When you reach the line containing "You are a computer-use agent. This", start transcribing exactly and continue through the last line of the data, skipping every picture.

Dataset excerpts:
# # #
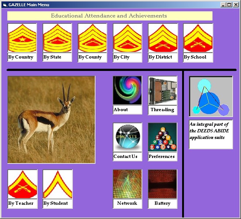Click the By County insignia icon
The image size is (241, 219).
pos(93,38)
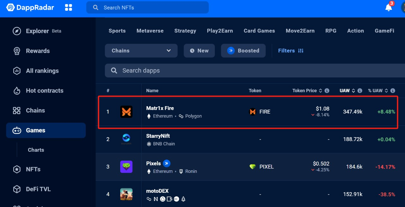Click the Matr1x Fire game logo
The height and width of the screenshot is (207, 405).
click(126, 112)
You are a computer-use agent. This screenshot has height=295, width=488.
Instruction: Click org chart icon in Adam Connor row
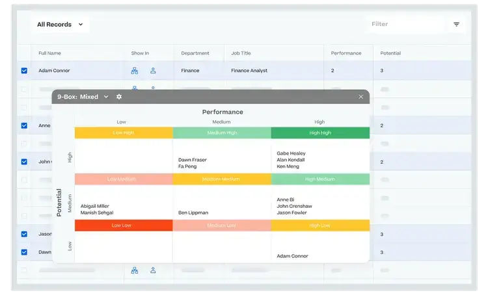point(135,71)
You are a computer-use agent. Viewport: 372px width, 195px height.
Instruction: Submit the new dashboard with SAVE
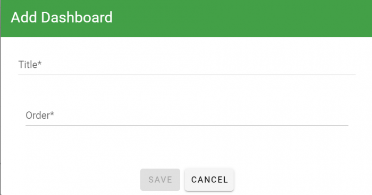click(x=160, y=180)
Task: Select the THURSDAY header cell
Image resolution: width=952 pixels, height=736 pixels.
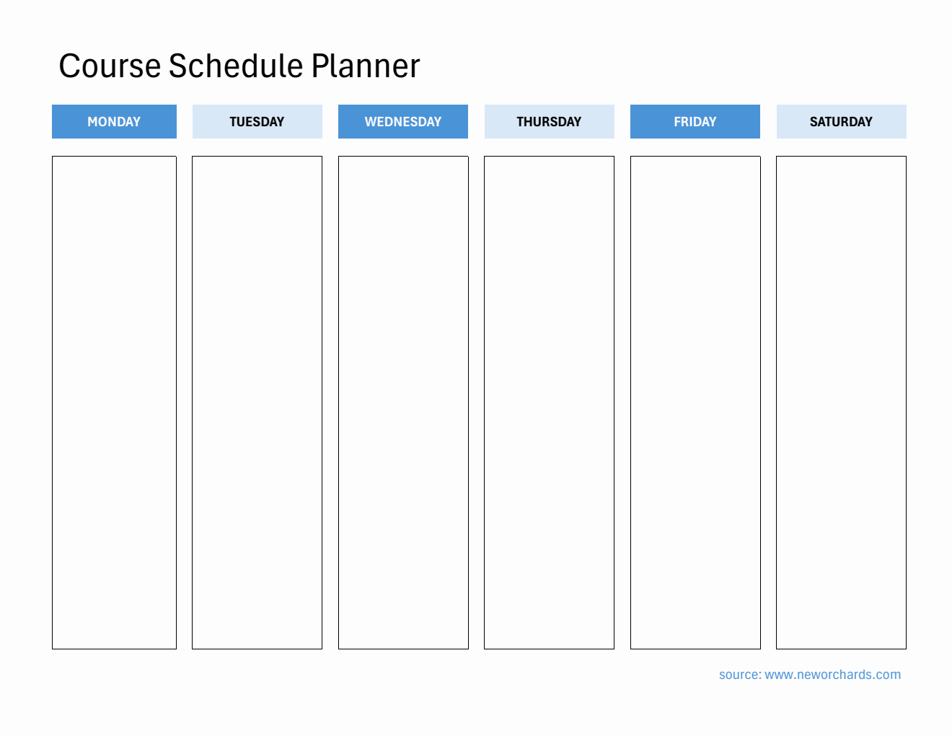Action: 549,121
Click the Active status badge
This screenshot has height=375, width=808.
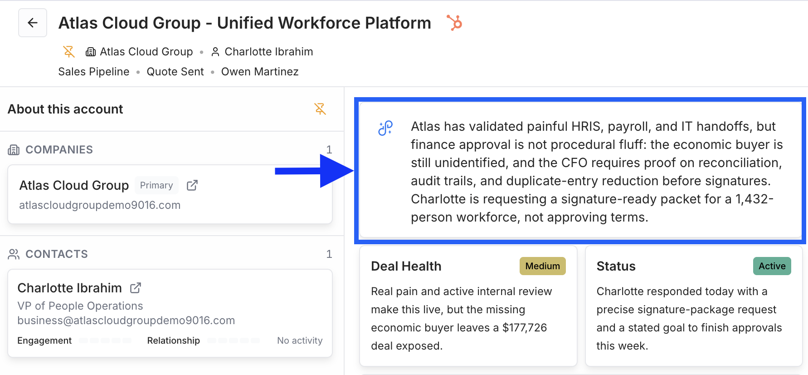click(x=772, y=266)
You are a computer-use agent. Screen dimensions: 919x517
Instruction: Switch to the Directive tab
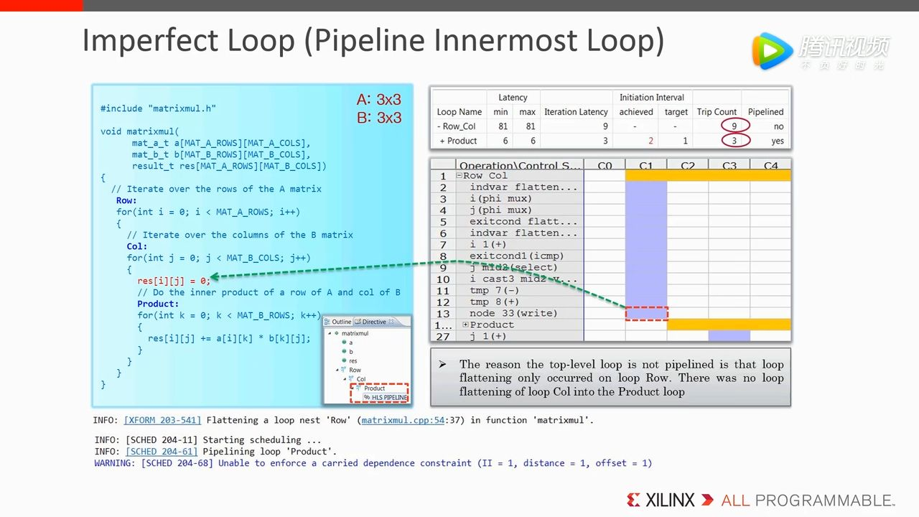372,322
# # #
Answer box:
You are a computer-use agent. This screenshot has height=295, width=488.
Instruction: Click org chart icon in Adam Connor row
point(135,71)
You are a computer-use agent. Viewport: 372px width, 195px height.
Instruction: Submit the new dashboard with SAVE
click(x=160, y=180)
Task: Select the THURSDAY header cell
Image resolution: width=952 pixels, height=736 pixels.
Action: 549,121
Click the Active status badge
This screenshot has height=375, width=808.
click(x=772, y=266)
You are a computer-use agent. Screen dimensions: 919x517
Instruction: Switch to the Directive tab
372,322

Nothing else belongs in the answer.